Page:
Very exciting - confusing of course because: 'France'
Le Pen has been defeated by the left, but who will govern France? Our panel responds
At least one thing is clear: the French people do not want the extreme right in government. The National Rally (RN) had never been so close to the gates of power. After the first round of elections a week ago, Jordan Bardella, Marine Le Pen’s 28-year-old protege, was being talked about as Emmanuel Macron’s future prime minister. To everyone’s surprise, everything was reversed between the two rounds.
While Marine Le Pen has succeeded in “de-demonising” the party founded by her father, the rebranding is clearly not enough to make voters forget that the RN is not an ordinary political party, that it has never rejected its history or broken with a xenophobic ideology rooted in the extreme right through supporters of the Vichy regime and French Algeria.
But the relief felt by a majority of French people is a delusion. The national assembly is ungovernable, divided into three almost equal blocs that are more hostile to each other than ever before, and none of which is in a position to impose itself.
Emmanuel Macron will no doubt argue that he won his election gamble. But he has not won – he has lost his political power. The centre of gravity has shifted from the Élysée palace to the national assembly, which is now in gridlock and can no longer be reelected for a year.

Provided data:
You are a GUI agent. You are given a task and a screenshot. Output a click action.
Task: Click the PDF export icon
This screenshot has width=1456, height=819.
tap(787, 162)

What this exercise asks:
[a] In the French election article, how old is Jordan Bardella?
[b] Return the passage of the French election article that starts at "Emmanuel Macron will" and ends after "for a year.".
[c] Write the next part of the French election article, picking up after its last sentence.

Replies:
[a] 28

[b]
Emmanuel Macron will no doubt argue that he won his election gamble. But he has not won – he has lost his political power. The centre of gravity has shifted from the Élysée palace to the national assembly, which is now in gridlock and can no longer be reelected for a year.

[c]
There are no winners. The RN may have doubled its seats; it did not win the majority that was within its grasp. The president’s centrist alliance may not have disappeared, but it has lost the relative majority it had. The New Popular Front, made up of a motley alliance of leftwing parties, certainly came out on top, but it has no leader, no majority and no common objectives. The radicalism of Jean-Luc Mélenchon and his party, France Unbowed (LFI), is a repellent for many others.
France is on borrowed time. The
barrage (wall) against the far right by a cobbled-together opposition will feed the resentment of RN voters who feel like victims of deals done between friends. If the “republican front” parties fail to build constructive coalitions, they will be proving Le Pen right. She declared on Sunday evening: “The tide continues to rise” and “Our victory is only postponed”. France avoided the worst, but the price is chaos and a time bomb.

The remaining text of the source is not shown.